题意:给定一个 n * n的图,X是卒, . 是空位置,让你放尽量多的车,使得他们不互相攻击。
析:把每行连续的 . 看成X集体的一个点,同理也是这样,然后求一个最大匹配即可。
代码如下:
#pragma comment(linker, "/STACK:1024000000,1024000000")
#include <cstdio>
#include <string>
#include <cstdlib>
#include <cmath>
#include <iostream>
#include <cstring>
#include <set>
#include <queue>
#include <algorithm>
#include <vector>
#include <map>
#include <cctype>
#include <cmath>
#include <stack>
#include <sstream>
#include <list>
#include <assert.h>
#include <bitset>
#include <numeric>
#define debug() puts("++++")
#define gcd(a, b) __gcd(a, b)
#define lson l,m,rt<<1
#define rson m+1,r,rt<<1|1
#define fi first
#define se second
#define pb push_back
#define sqr(x) ((x)*(x))
#define ms(a,b) memset(a, b, sizeof a)
//#define sz size()
#define pu push_up
#define pd push_down
#define cl clear()
#define all 1,n,1
#define FOR(i,x,n) for(int i = (x); i < (n); ++i)
#define freopenr freopen("in.txt", "r", stdin)

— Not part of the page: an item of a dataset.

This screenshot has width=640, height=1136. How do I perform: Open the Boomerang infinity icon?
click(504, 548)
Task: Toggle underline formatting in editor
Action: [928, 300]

#define freopenw freopen("out.txt", "w", stdout)
using namespace std;
typedef long long LL;
typedef unsigned long long ULL;
typedef pair<int, int> P;
const int INF = 0x3f3f3f3f;
const LL LNF = 1e17;
const double inf = 1e20;
const double PI = acos(-1.0);
const double eps = 1e-8;
const int maxn = 100 + 10;
const int maxm = 3e5 + 10;
const ULL mod = 3;
const int dr[] = {-1, 0, 1, 0};
const int dc[] = {0, -1, 0, 1};
const char *de[] = {"0000", "0001", "0010", "0011", "0100", "0101", "0110", "0111", "1000", "1001", "1010", "1011", "1100", "1101", "1110", "1111"};
int n, m;
const int mon[] = {0, 31, 28, 31, 30, 31, 30, 31, 31, 30, 31, 30, 31};
const int monn[] = {0, 31, 29, 31, 30, 31, 30, 31, 31, 30, 31, 30, 31};
inline bool is_in(int r, int c) {
return r >= 0 && r < n && c >= 0 && c < m;
}
char s[maxn][maxn];
int a[maxn][maxn], b[maxn][maxn];
struct Edge{
int to, next;
};
Edge edges[maxn*maxn];
int head[maxn*maxn], cnt;
void addEdge(int u, int v){
edges[cnt].to = v;
edges[cnt].next = head[u];
head[u] = cnt++;
}
int match[maxn*maxn];
bool used[maxn*maxn];
bool dfs(int u){
used[u] = 1;
for(int i = head[u]; ~i; i = edges[i].next){
int v = edges[i].to, w = match[v];
if(w == -1 || !used[w] && dfs(w)){
match[u] = v;
match[v] = u;
return true;
}
}
return false;
}
int main(){
while(scanf("%d", &n) == 1){
int idx = 0;
for(int i = 0; i < n; ++i){
scanf("%s", s[i]);
if(s[i][0] == '.') a[i][0] = ++idx;
for(int j = 1; j < n; ++j)
if(s[i][j] == '.' && s[i][j] == s[i][j-1]) a[i][j] = a[i][j-1];
else if(s[i][j] == '.') a[i][j] = ++idx;
}
int row = idx;
for(int j = 0; j < n; ++j){
if(s[0][j] == '.') b[0][j] = ++idx;
for(int i = 1; i < n; ++i)
if(s[i][j] == '.' && s[i][j] == s[i-1][j]) b[i][j] = b[i-1][j];
else if(s[i][j] == '.') b[i][j] = ++idx;
}
cnt = 0; ms(head, -1);
FOR(i, 0, n) FOR(j, 0, n) if(s[i][j] == '.'){
addEdge(a[i][j], b[i][j]);
addEdge(b[i][j], a[i][j]);
}
int ans = 0; ms(match, -1);
for(int i = 1; i <= row; ++i) if(match[i] < 0){
ms(used, 0); if(dfs(i)) ++ans;
}
printf("%d\n", ans);
}
return 0;
}